Atom-Tunneling in Chemistry
Start date: Jul 1, 2015,
End date: Jun 30, 2020
Quantum mechanical tunneling of atoms is emerging as an ubiquitous phenomenon in chemistry. Every chemical reaction that includes a hydrogen transfer can be expected to be influenced by tunneling at room temperature. While simulations can monitor tunneling directly, experimental approaches can only detect the consequences. Theoretical investigations, as planned in TUNNELCHEM, have to keep up in order to aid the rational interpretation. We build on significant algorithmic breakthroughs recently achieved in the applicant's group, which allow accurate predictions of tunneling rates in larger systems than previously possible.
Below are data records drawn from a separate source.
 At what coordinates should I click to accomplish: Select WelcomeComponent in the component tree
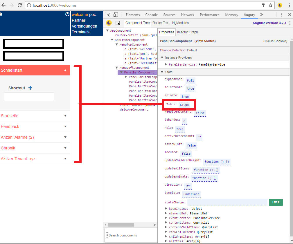[x=134, y=109]
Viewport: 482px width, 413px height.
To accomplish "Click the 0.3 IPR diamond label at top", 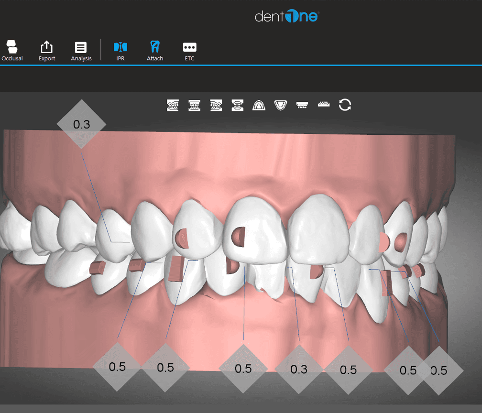I will (81, 124).
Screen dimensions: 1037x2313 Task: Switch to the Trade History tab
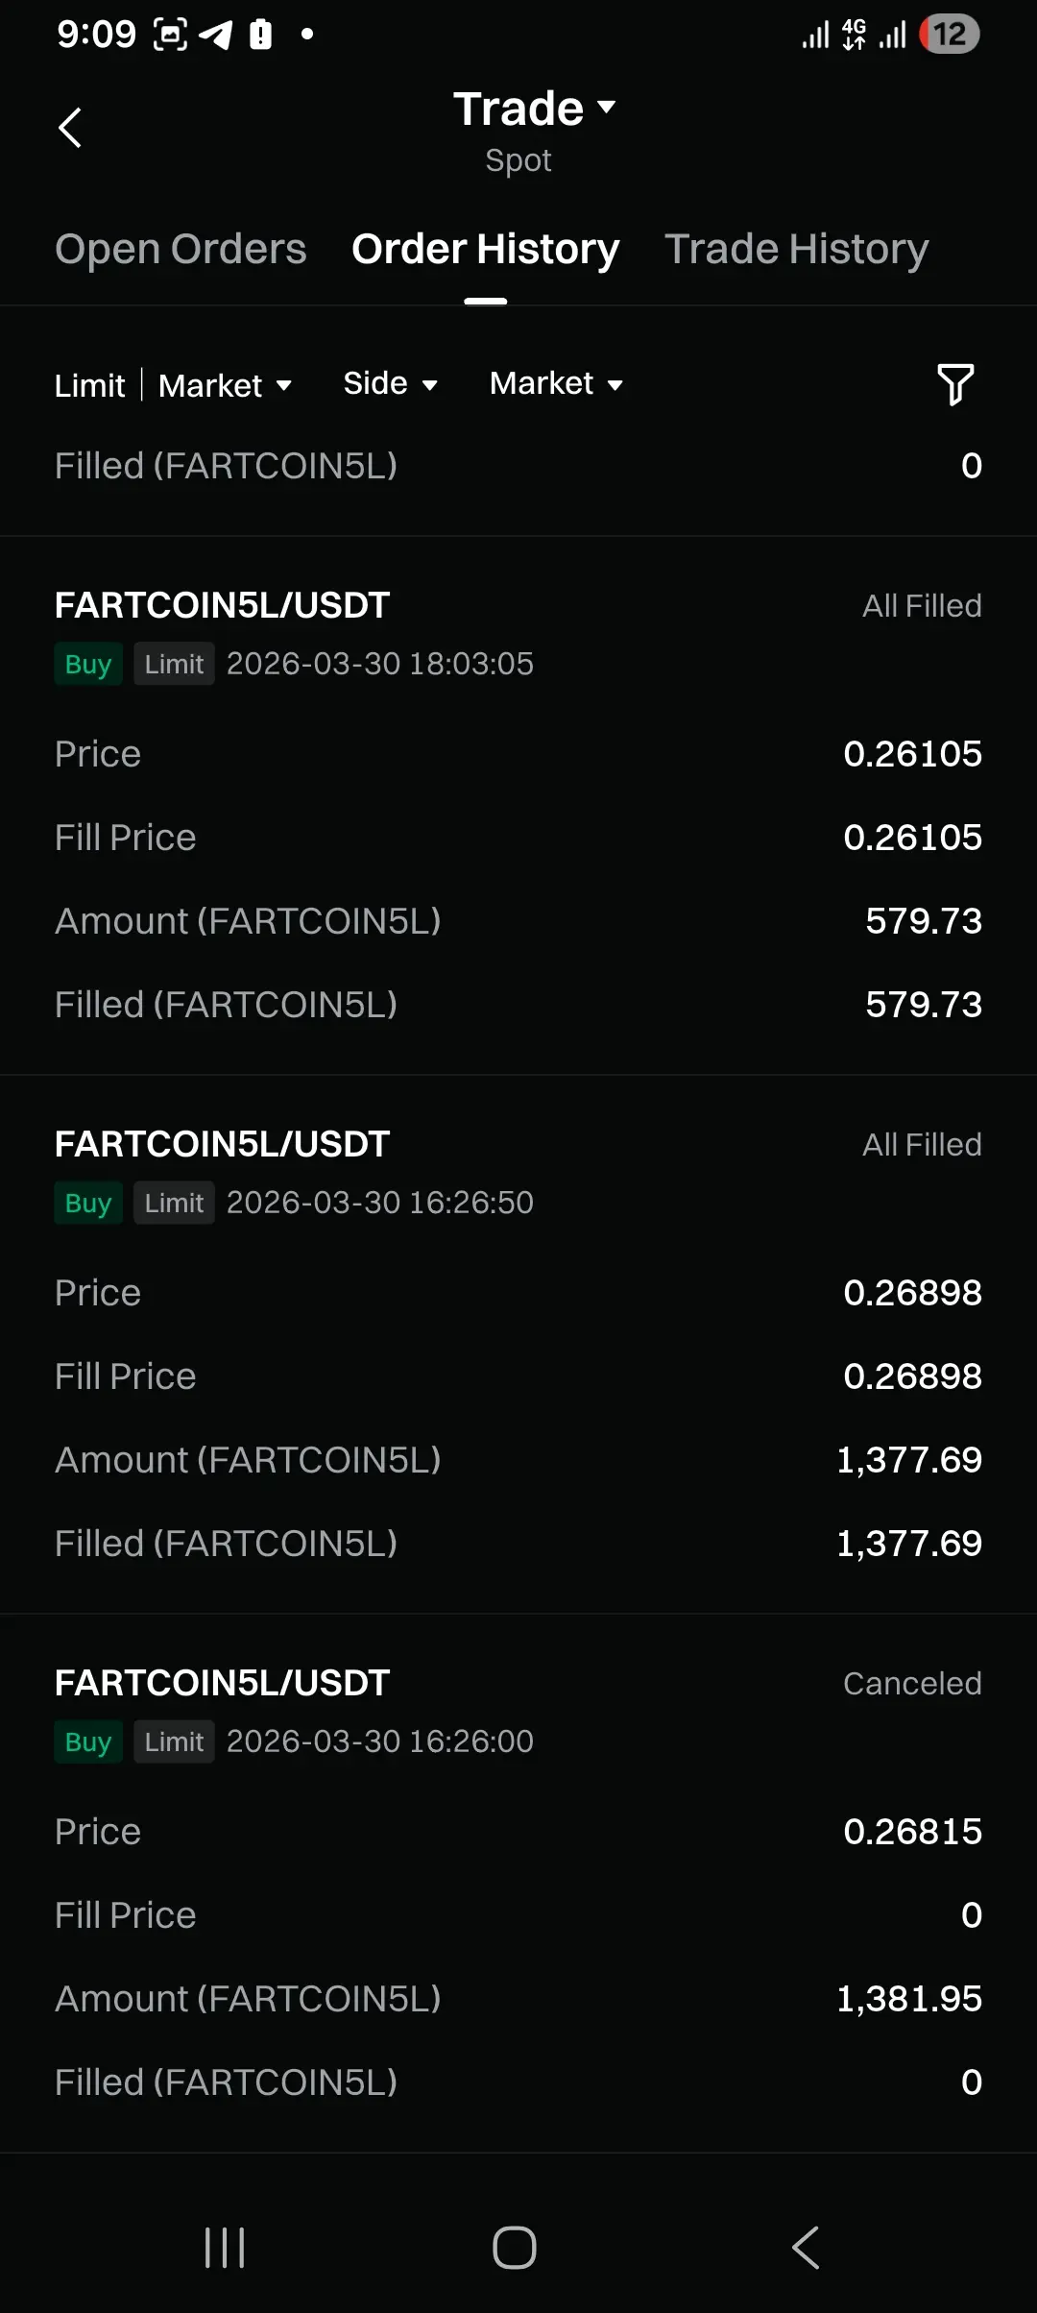(x=796, y=249)
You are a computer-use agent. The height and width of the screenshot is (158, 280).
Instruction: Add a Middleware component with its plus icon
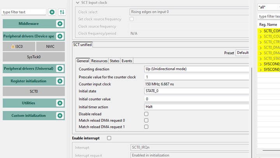pos(60,24)
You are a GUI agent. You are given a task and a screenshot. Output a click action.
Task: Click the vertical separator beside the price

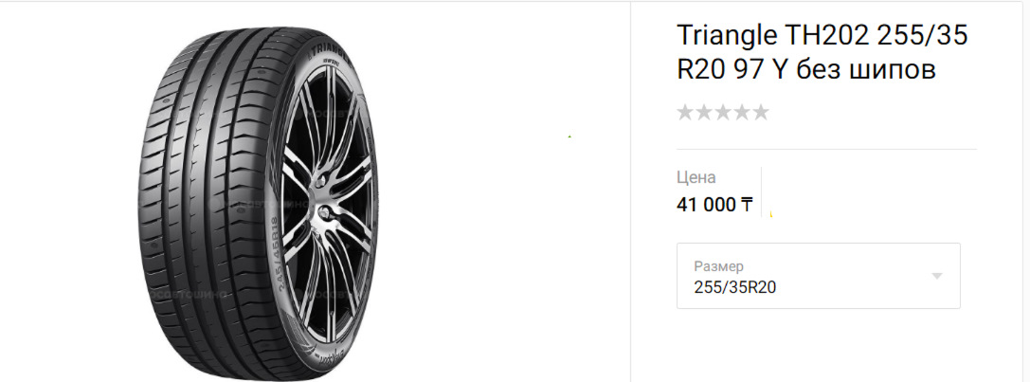coord(762,191)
These possibilities are to be exploited, which requires a big, combined project that can afford high-risk components.In TUNNELCHEM, we will investigate aspects of tunneling in several different areas of chemistry: biochemistry, astrochemistry, catalysis and algorithmic development. The investigation of tunneling contributions to enzymatic reactions will allow to plan modifications which increase the selectivity and efficiency. Several astrochemical processes can only be understood if their tunneling contributions are properly accounted for. Accurate tunneling rates will significantly improve the predictive power of models of the interstellar medium. Many processes in homogenous and heterogenous catalysis involve tunneling. A fundamental understanding of the principles involved allows for the design of improved catalysts. Further development of methods and algorithms in accordance with the demands of the applications is required. TUNNELCHEM will shift the present paradigm from descriptive investigations to a rational design of catalysts enabled by a mechanistic understanding of atom tunneling processes.Only such a combined effort may allow us to understand the principles of tunneling in chemistry and to develop concepts to exploit the tunnel effect for optimizing reactivity and selectivity of chemical reactions in biochemistry and catalysis.